**Excerpt:**
========================

Time-Distance

🟢 Lite — Quick Review (1h–1d)

Rapid summary for last-minute revision before your exam.

Time-Distance — Quick Facts for CAT

Core Formula:

• Distance = Speed × Time → $d = s \times t$
• Speed = Distance / Time → $s = d/t$
• Time = Distance / Speed → $t = d/s$

Average Speed: For a journey with speeds $v_1, v_2, …, v_n$ over equal distances: $v_{avg} = \frac{n}{\frac{1}{v_1} + \frac{1}{v_2} + … + \frac{1}{v_n}}$ (harmonic mean of speeds). For a journey with equal times: $v_{avg} = \frac{v_1 + v_2 + … + v_n}{n}$ (simple average).

Relative Speed:

• Same direction: $v_{rel} = |v_1 - v_2|$
• Opposite direction: $v_{rel} = v_1 + v_2$

⚡ Exam tip: When two trains pass each other, the time to cross is based on relative speed and the SUM of their lengths.

========================

**Data:**
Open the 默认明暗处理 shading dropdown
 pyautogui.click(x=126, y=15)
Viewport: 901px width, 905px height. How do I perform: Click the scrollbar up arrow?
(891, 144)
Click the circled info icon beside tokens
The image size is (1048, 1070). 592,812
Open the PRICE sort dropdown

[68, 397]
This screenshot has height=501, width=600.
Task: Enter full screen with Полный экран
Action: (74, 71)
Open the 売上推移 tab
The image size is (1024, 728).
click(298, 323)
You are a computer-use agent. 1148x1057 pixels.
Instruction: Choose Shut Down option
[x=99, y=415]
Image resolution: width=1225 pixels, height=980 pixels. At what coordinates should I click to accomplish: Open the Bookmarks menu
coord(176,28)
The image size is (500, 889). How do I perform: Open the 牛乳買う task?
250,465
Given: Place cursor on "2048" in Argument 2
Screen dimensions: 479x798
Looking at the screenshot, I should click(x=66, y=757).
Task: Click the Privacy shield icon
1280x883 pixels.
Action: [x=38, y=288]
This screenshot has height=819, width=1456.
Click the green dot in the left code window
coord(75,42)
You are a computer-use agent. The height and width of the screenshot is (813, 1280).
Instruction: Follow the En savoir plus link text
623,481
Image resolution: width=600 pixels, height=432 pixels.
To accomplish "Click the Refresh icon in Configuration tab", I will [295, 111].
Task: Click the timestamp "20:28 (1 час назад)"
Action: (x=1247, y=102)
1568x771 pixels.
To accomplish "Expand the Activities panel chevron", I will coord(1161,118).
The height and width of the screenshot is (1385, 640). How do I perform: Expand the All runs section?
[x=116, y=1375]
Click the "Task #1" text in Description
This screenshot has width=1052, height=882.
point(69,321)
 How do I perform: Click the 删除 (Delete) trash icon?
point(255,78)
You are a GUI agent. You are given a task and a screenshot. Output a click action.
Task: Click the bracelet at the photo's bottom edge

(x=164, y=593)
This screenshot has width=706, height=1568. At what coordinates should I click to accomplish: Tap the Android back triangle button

========================

**Your goal:**
In the time-distance review, which kind of mean gives the average speed for a journey covered at several speeds over equal distances?

**Response:**
The harmonic mean of the speeds.